## ASSIGNMENT:
Print exactly the lines from the one containing "Viewport: 529px width, 204px height." through the last line of the records below, both included, and nothing else; omit any pictures.

## MATERIAL FOR THE TASK:

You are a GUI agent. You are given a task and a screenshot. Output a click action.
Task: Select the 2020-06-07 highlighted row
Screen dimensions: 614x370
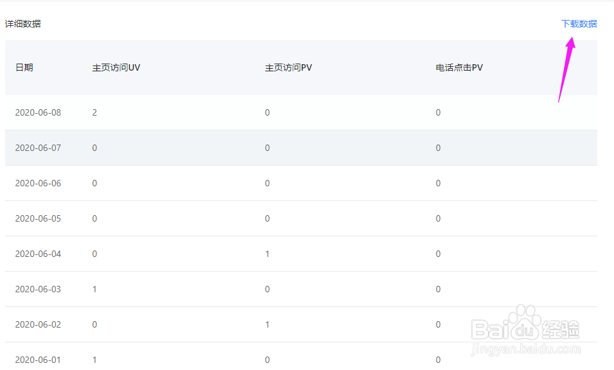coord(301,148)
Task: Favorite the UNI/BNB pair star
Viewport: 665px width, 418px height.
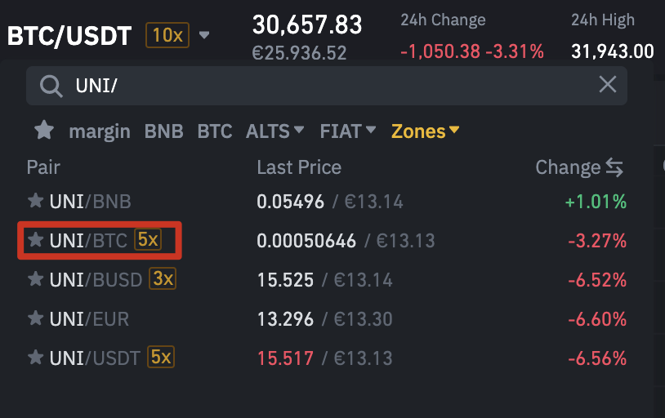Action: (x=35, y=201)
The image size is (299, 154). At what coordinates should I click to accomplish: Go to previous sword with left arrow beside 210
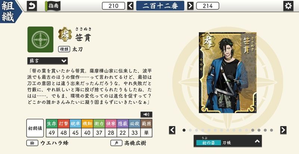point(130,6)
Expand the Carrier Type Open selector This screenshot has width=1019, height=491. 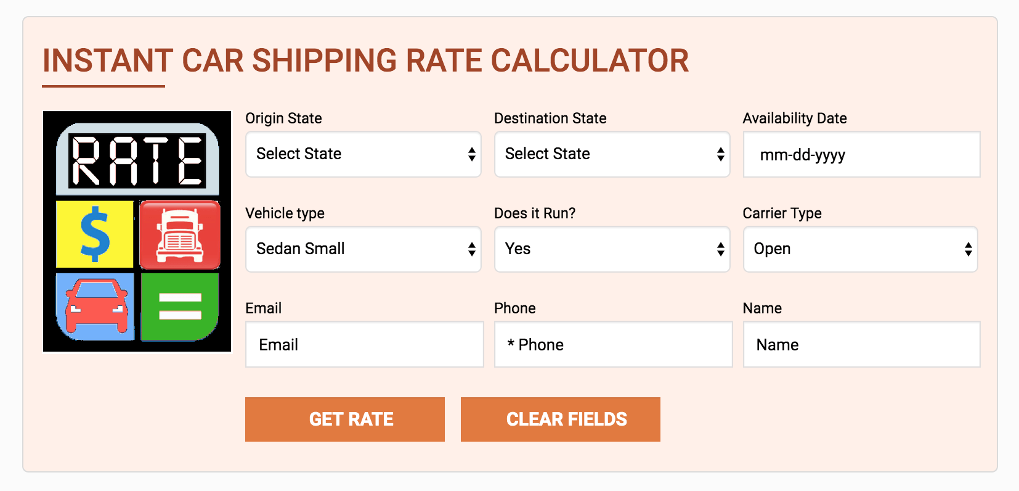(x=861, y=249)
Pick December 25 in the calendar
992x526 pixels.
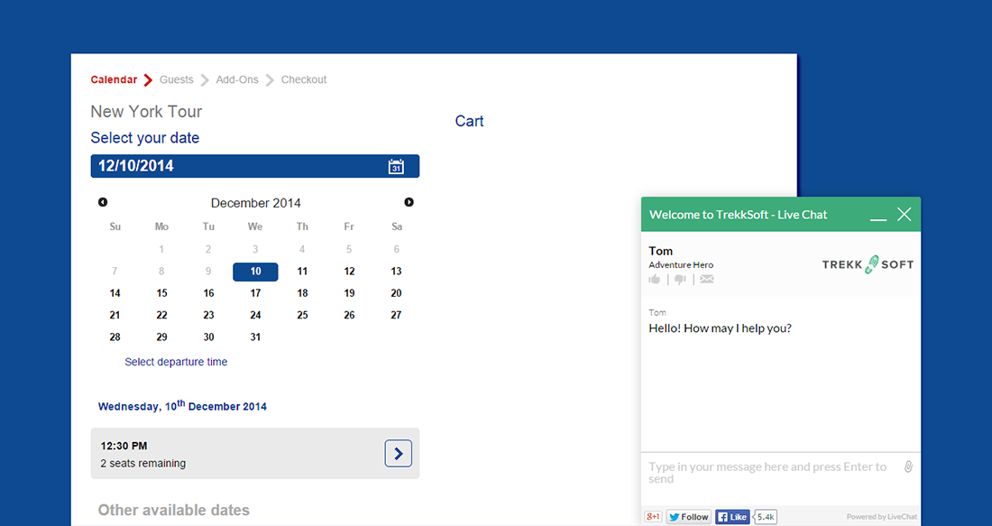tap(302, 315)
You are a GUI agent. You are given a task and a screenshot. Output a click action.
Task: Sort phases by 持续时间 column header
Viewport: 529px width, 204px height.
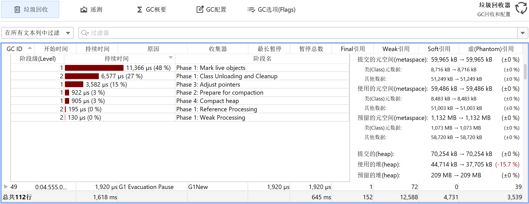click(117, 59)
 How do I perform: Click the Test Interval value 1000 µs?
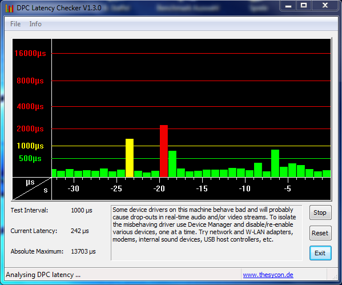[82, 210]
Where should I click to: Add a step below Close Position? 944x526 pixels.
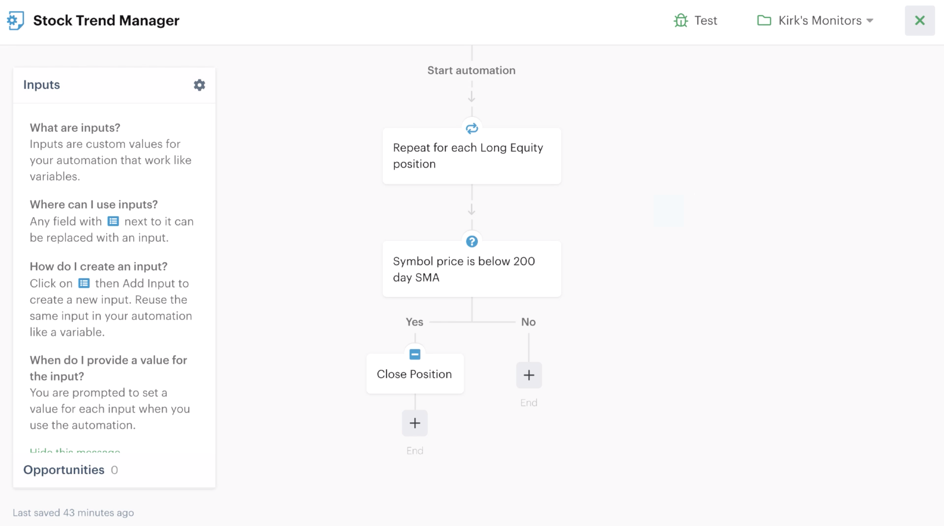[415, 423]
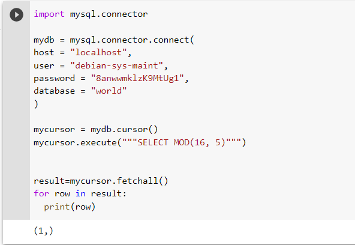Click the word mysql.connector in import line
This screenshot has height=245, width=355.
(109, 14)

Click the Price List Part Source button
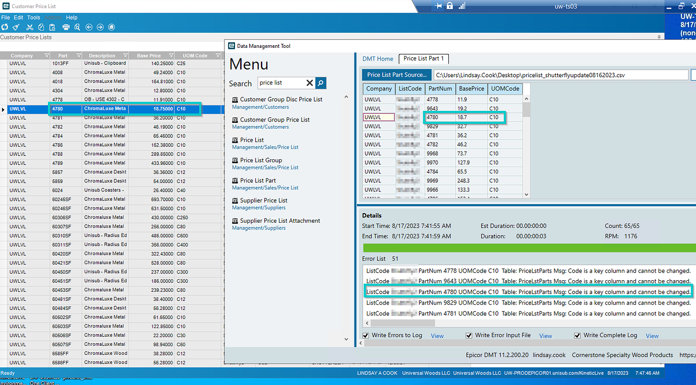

## RESPONSE TO THE EXERCISE:
Viewport: 529px width, 204px height.
click(117, 59)
 How do I perform: Click the Test Interval value 1000 µs?
[82, 210]
Where should I click to: Add a step below Close Position? 944x526 pixels.
[415, 423]
Click the word mysql.connector in import line
This screenshot has height=245, width=355.
(109, 14)

Click the Price List Part Source button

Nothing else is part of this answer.